TEXT BLOCK>
I've generally had good results from mailing the creator when there's no
license mentioned - they usually didn't bother and will add a license, and
often quite flexible about which license.

------
jawngee
My standard contract terms:

* Deposit required, typically 25%, depends mostly on the estimated length of the project.

* Payment on milestones (typically first beta and completion, possibly more depending on length of project)

* I own the IP until paid in full

* 50% kill fee less deposit

Though, honestly, I prefer day rate over project based fees. If I do a day
rate, payment is due every 15 days.

It's worth the $1-2K of going to a lawyer and getting a contract boiler
plated.

It basically boils down to this though: You are in business, act like it. I
don't do favors for clients I don't know. Once we establish trust and
relationships, I become a lot more flexible.

I thought when I started implementing these terms that I would lose business,
and I have lost a few projects because of them, but honestly if they can't
respect the terms, they probably aren't going to respect your work and you'll
be caught in that endless freelance/consultant cycle of hunting down payment.

It's your money though, do as you wish.

------
vilda
This is abandon-ware. I saw a lot of similar projects leaved open sourced
which died quickly in no-relevance. What a difference between healthy open
source project where you get support and bugs fixed...

EXTRACTED MATERIAL>
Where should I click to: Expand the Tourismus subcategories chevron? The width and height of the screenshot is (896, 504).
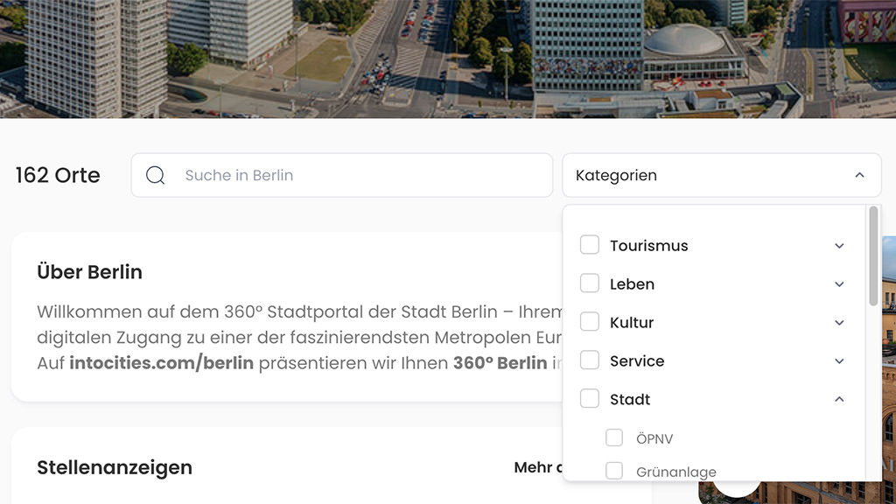[839, 246]
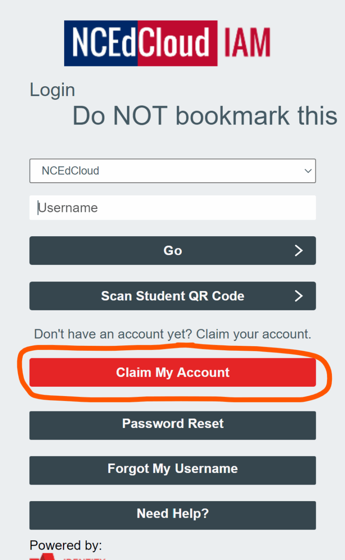Click the chevron on Scan Student QR Code
The image size is (345, 560).
click(x=299, y=296)
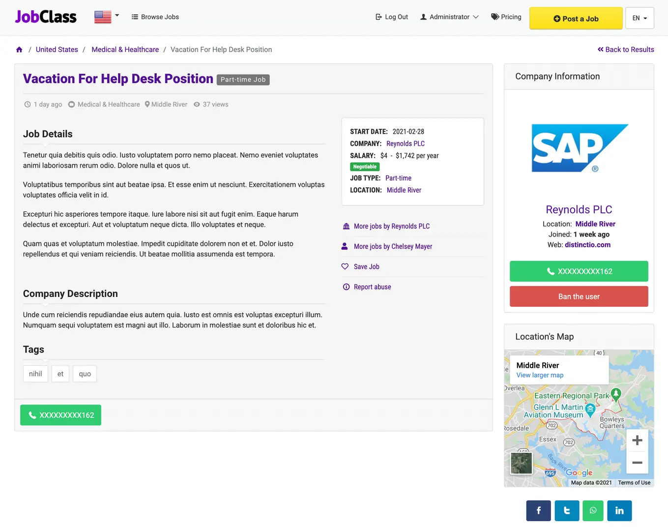Click the Ban the user button
Viewport: 668px width, 531px height.
click(579, 296)
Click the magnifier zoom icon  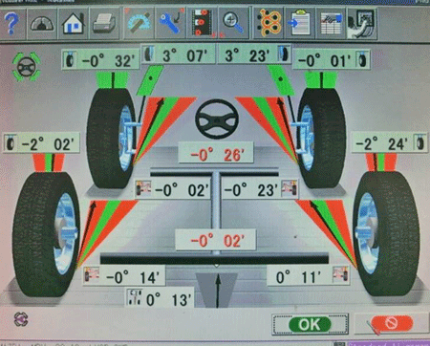[x=234, y=24]
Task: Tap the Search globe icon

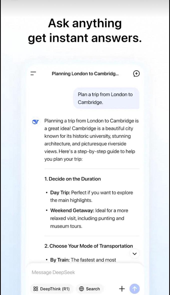Action: point(82,289)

DIRECTION> Translate this sentence from the forum thread above into Spanish: "I don't do favors for clients I don't know."

FINAL RESULT> No les hago favores a clientes que no conozco.